Pei believes that ascorbic acid is spurring the induction of pluripotency in mouse and human cells through both its anti-oxidant properties as well as an as-yet unknown mechanism. Too much ROS and the reprogramming "machine" won't start, he says. But once ROS is reduced, the machine starts, and vitamin C makes it run more smoothly. "If you have too much ROS, the whole [reprogramming] machine will not move, but then once you [reduce] ROS, I think vitamin C does something [else] to make the machine move more smoothly," he says.
"Overall I think this is quite impressive progress," says Kwang-Soo Kim, director of the Molecular Neurobiology Lab at Harvard Medical School. Kim has developed a system to improve the safety of iPS cells by delivering the four proteins that induce pluripotency directly into cells. Because it avoids retroviruses, which integrate their genomes into cell chromosomes, his system carries less risk of potentially cancer causing mutations. But the efficiency is low—one to 10 percent of the viral method—and it's much slower. "We need a different kind of approach," he says.
This approach could be adding the four pluripotency-inducing proteins to cells to jumpstart the reprogramming "machine" and then improving the efficiency with a combination of chemicals, including vitamin C. Pei is currently trying to optimize the medium in which cells are grown. Although he doubts that any other anti-oxidant will have the same effect as ascorbic acid, Pei thinks that certain growth factors could further improve the culture conditions. In fact, his group found that combining vitamin C with valproic acid, which helps induce pluripotency, can improve transformation efficiency of human fibroblasts from 1 to 6 percent.
This level of efficiency could be enough to advance studies with iPS cells. "We don't need to generate 50 percent of the cells…as long as we can reproducibly generate a sufficient number of iPS lines," Kim says, adding that a 1 percent transformation efficiency could be enough.
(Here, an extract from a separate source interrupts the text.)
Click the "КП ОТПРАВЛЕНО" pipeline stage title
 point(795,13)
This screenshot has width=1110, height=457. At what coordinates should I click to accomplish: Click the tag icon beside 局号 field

Eventually, researchers would have to differentiate the iPS cells into certain cell types, says Kim, who himself has differentiated the more controversial embryonic stem cells into neurons to try to treat Parkinson's disease.
But, first, several studies with these vitamin C-induced pluripotent cells should be done, Kim notes. One possible problem – vitamin C causes cells to express lower levels of p53, which is important for the repair of DNA damage. Although Pei's group did not find any chromosomal abnormalities in cells grown with vitamin C, Kim says that higher resolution analysis is needed to ensure there are no mutations.
Because of the relatively high yield of Pei's method, these analyses and other studies of iPS cells should be possible. Now researchers might be able to generate enough cells to study the mechanism of and improve the safety and efficacy of iPS cells. "It's a worldwide effort to boost efficiency and make this more practical for much wider participation from the scientific community," Pei says.
* Note (12/29/09): This sentence was edited after publication to correct the year of the first human iPS cells.